The Last Days of California: A Novel by Mary Miller
My rating: 4/5 cats
i had heard great advance praise about this book from people who are in charge of discovering great new writers, and was thrilled to get my hands on a copy of my own.
it’s a coming of age story about jess, a fifteen-year-old girl whose family: mother, father, and secretly pregnant seventeen-year-old sister elise are on a meandering family road trip from alabama to california, passing out religious tracts on their way to the scheduled second coming. despite their “king jesus returns!” t-shirts and purity rings, elise and jess just aren’t feeling the religious fervor and impending rapture of their father, and while they follow the facebook posts of other people preparing for the apocalypse; giving away their money and throwing open their doors in all-or-nothing displays of faith, they are treating it more like a passing entertainment and are more preoccupied with the shedding of their american girlhoods for the novelty of boys, independence, and self-examination.
this is jess’ story, but like any story of sisters, elise is never far from jess’ mind. elise is older, beautiful and wild, and jess loves her fiercely, but also resents the ease with which she goes through life, and the casual way she treats her physical and social gifts. jess herself is not popular; she is socially awkward, doesn’t understand jokes, and shies away from contact:
I wanted to text someone but no one was expecting to hear from me. I had friends but they were mostly school or church friends. We didn’t play with each other’s hair or tell each other our deepest secrets. It wasn’t at all what I’d thought junior high friends would be like – I thought we’d be sleeping in the same bed, shopping for clothes. I thought we’d tell each other everything. I knew it was my own fault. When someone lightly touched my arm or leg while we were talking, I flinched. I didn’t know how I could want things so badly while making it impossible to ever get them.

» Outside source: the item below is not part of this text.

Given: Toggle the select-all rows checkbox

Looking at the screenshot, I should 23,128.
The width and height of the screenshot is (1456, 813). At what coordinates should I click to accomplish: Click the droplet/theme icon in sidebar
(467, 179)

and even though her religious faith is waning, she wants to be a good person. she tries to engage strangers in conversation, gives money away to those in need, tries to encourage those who look lonelier than she is, and she wants her family to be stable and prosperous, but there’s nothing like a road trip to really emphasize the cracks in what’s holding a family together: unspoken pregnancy, unspoken unemployment, regrets. jess tries to smooth the path, she is very sensitive to perceived awkward pauses, being so awkward herself:
“Van Horn’s coming up,” our father said, walking up behind us. “We’ll stop there.”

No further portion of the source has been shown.